---- Stored data
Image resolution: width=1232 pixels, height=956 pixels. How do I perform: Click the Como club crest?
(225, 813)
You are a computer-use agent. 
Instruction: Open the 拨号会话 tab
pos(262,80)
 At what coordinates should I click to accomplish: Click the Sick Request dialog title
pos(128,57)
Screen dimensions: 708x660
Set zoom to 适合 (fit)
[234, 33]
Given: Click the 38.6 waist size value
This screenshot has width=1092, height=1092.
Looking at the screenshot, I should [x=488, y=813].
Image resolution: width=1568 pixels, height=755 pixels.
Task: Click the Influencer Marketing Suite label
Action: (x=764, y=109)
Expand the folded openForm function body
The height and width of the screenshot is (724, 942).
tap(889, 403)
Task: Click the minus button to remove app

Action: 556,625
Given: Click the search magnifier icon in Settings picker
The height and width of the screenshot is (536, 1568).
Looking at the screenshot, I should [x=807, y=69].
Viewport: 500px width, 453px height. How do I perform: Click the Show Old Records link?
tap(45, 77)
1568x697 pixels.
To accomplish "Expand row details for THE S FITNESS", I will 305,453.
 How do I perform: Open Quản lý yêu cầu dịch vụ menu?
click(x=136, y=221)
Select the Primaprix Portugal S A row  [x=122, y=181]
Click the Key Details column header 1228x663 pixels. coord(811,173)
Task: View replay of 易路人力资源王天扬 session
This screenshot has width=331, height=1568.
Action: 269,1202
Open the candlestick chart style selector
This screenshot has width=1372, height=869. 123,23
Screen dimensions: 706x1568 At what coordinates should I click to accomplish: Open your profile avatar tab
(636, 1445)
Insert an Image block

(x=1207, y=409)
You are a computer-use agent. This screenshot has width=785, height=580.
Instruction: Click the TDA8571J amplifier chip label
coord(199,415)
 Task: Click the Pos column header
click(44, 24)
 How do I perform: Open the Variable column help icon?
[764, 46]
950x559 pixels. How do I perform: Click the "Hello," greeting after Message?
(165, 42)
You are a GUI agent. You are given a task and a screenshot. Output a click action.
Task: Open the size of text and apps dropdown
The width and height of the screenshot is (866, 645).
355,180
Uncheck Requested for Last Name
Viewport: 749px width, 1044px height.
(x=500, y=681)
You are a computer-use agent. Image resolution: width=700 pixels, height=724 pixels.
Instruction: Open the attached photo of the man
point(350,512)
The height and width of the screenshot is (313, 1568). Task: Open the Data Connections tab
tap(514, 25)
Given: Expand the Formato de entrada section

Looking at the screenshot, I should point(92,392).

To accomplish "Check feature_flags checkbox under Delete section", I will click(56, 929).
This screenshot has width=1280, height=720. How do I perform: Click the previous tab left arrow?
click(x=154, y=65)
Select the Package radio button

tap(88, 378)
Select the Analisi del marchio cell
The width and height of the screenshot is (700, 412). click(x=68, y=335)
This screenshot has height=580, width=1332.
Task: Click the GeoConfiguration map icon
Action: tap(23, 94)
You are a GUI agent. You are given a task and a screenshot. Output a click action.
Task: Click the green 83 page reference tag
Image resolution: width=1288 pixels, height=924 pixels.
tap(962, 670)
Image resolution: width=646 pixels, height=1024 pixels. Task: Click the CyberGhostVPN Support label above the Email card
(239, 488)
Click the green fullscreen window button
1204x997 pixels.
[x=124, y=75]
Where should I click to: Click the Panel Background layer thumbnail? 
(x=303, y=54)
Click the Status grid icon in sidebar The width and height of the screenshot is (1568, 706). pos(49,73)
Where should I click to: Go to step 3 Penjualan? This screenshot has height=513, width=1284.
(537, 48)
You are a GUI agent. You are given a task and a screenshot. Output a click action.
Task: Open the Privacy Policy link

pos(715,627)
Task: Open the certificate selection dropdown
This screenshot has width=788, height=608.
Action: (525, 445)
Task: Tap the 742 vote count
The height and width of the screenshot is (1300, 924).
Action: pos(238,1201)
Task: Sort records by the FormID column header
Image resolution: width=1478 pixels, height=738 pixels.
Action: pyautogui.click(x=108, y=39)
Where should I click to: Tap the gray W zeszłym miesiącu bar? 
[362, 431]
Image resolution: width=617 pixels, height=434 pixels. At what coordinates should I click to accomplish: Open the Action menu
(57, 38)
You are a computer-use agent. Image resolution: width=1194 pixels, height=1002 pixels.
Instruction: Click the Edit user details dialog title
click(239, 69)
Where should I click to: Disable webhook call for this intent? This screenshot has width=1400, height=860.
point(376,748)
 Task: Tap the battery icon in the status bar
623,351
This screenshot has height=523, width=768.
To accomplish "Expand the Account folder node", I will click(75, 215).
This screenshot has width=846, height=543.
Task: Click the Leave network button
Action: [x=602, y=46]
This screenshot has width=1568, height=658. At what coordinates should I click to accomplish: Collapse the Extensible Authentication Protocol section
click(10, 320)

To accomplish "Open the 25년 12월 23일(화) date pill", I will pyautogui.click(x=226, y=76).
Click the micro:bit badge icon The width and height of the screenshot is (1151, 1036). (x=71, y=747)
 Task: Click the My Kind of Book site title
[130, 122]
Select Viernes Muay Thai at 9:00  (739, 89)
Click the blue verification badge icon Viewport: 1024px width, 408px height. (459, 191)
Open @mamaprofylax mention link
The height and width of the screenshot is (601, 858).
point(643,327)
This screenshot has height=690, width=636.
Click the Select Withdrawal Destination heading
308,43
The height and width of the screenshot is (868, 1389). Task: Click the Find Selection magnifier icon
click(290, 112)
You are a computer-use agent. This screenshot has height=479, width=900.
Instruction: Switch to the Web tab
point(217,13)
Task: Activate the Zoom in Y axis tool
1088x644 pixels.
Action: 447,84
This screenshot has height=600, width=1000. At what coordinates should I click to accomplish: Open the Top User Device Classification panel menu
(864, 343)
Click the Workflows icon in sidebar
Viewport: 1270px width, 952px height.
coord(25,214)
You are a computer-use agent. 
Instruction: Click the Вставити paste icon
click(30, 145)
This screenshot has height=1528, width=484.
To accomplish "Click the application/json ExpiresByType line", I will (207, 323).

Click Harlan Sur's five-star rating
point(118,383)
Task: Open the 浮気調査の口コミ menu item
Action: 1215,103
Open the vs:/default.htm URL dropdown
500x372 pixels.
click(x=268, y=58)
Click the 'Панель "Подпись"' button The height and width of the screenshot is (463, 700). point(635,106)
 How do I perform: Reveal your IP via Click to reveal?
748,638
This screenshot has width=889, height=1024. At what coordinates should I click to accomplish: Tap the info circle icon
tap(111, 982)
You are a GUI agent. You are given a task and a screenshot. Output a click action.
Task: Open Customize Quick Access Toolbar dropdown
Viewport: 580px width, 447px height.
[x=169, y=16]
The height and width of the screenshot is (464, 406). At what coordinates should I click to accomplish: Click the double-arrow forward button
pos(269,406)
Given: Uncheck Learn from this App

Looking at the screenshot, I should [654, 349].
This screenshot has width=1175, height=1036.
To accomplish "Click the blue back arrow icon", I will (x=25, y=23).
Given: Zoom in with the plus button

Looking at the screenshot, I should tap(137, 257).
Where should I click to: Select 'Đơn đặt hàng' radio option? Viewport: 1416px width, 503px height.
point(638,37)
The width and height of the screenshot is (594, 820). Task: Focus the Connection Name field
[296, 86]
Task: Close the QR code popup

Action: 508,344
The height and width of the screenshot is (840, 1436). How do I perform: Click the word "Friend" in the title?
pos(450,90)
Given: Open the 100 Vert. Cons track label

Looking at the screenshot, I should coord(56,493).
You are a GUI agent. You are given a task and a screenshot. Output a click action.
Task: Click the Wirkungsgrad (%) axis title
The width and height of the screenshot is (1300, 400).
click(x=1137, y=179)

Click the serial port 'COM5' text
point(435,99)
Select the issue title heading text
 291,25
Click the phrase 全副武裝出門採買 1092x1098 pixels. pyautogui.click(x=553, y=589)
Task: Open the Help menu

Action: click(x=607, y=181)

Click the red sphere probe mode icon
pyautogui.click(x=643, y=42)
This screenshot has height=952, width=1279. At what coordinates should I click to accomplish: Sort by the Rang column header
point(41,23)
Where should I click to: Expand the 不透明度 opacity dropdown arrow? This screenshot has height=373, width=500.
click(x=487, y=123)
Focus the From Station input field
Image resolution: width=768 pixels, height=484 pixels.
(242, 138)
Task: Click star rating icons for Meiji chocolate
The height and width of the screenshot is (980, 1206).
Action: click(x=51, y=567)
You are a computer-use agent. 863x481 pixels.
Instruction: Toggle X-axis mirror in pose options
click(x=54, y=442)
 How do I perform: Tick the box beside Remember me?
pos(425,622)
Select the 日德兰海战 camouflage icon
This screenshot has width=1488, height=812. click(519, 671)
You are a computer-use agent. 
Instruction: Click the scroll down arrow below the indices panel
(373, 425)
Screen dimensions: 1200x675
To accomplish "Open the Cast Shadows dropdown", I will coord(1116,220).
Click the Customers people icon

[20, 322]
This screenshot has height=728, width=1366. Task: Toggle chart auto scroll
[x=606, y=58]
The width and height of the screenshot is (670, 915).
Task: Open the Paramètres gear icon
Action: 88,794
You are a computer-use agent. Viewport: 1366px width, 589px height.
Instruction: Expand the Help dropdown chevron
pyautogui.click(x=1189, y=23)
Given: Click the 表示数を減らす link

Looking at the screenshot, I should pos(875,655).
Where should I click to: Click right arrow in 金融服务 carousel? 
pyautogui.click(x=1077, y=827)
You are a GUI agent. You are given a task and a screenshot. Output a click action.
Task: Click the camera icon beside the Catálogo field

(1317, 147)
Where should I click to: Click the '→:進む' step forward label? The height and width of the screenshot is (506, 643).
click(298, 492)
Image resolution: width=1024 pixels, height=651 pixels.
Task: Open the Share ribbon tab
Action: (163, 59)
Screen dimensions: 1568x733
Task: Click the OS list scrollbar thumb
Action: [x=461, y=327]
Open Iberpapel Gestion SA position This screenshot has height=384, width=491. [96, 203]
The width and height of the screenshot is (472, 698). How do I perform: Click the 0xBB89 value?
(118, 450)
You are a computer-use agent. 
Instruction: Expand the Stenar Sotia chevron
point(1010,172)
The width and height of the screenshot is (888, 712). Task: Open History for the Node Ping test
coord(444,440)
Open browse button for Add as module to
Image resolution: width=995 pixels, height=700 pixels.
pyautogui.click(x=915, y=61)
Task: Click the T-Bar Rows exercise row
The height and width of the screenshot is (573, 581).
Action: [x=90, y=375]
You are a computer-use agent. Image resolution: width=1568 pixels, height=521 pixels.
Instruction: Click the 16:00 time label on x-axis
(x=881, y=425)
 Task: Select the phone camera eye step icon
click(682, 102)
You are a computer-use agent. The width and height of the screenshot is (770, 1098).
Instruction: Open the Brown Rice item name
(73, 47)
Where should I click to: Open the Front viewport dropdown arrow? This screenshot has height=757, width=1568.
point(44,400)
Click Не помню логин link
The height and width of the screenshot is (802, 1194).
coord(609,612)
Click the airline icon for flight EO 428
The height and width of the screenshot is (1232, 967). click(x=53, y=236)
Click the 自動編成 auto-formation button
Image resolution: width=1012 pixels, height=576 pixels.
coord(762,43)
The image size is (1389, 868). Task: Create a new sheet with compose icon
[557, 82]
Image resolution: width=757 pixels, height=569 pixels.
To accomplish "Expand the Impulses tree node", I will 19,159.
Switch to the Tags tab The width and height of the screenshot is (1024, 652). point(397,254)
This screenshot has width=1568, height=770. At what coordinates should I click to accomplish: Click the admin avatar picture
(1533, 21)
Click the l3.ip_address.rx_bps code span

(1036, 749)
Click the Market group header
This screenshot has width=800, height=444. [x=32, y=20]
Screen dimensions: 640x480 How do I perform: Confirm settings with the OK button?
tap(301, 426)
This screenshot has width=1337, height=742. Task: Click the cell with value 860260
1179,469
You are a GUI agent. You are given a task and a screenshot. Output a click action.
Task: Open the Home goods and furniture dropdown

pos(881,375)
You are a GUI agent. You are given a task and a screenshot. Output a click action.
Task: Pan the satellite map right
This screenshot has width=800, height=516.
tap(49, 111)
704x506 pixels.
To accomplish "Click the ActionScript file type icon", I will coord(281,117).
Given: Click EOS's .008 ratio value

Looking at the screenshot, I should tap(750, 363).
--------
Problem statement - Above are some records. Report the number of their lines that include "green", and add nothing else.

Answer to the exercise - 2